### [Data for review]
^^^^^^^^^^^^^^^^

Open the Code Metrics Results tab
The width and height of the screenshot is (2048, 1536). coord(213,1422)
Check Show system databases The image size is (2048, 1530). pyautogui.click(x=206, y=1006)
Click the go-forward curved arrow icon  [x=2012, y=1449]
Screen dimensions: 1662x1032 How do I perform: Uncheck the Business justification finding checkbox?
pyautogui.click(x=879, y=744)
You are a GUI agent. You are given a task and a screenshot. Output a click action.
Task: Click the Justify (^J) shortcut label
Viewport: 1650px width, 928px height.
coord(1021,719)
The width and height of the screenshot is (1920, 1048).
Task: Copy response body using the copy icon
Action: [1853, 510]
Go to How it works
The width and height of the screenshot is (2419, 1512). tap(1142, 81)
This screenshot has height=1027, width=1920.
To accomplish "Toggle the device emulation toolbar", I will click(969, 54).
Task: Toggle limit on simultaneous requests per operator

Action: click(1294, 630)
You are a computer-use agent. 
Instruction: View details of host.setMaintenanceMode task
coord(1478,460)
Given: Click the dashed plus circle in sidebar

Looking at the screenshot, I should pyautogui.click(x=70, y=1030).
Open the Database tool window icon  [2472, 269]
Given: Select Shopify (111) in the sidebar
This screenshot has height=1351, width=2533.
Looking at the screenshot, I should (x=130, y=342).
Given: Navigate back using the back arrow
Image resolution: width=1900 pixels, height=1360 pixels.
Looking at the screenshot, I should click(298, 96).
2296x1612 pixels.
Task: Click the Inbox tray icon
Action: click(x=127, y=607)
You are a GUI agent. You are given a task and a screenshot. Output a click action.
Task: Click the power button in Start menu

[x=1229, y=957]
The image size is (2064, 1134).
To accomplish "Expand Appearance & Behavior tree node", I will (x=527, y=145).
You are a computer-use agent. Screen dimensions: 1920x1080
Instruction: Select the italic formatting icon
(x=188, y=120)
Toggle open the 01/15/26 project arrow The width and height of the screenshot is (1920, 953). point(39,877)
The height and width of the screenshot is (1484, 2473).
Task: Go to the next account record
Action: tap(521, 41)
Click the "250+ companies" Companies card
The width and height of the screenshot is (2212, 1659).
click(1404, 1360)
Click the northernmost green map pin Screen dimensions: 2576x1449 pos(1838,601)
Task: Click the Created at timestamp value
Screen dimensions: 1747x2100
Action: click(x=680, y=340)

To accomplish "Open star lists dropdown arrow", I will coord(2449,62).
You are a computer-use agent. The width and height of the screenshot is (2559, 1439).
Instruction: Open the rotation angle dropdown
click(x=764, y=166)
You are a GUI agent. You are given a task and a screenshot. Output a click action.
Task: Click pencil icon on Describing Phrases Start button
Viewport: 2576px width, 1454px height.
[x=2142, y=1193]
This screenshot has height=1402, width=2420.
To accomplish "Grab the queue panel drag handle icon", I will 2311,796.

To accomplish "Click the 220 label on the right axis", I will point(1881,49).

^^^^^^^^^^^^^^^^

### [What is needed]
The answer should be the first line of the material and every line after it through the line containing "Task: Click the Justify (^J) shortcut label", exactly as written, and nothing else.

### [Solution]
Open the Code Metrics Results tab
The width and height of the screenshot is (2048, 1536). coord(213,1422)
Check Show system databases The image size is (2048, 1530). pyautogui.click(x=206, y=1006)
Click the go-forward curved arrow icon  [x=2012, y=1449]
Screen dimensions: 1662x1032 How do I perform: Uncheck the Business justification finding checkbox?
pyautogui.click(x=879, y=744)
You are a GUI agent. You are given a task and a screenshot. Output a click action.
Task: Click the Justify (^J) shortcut label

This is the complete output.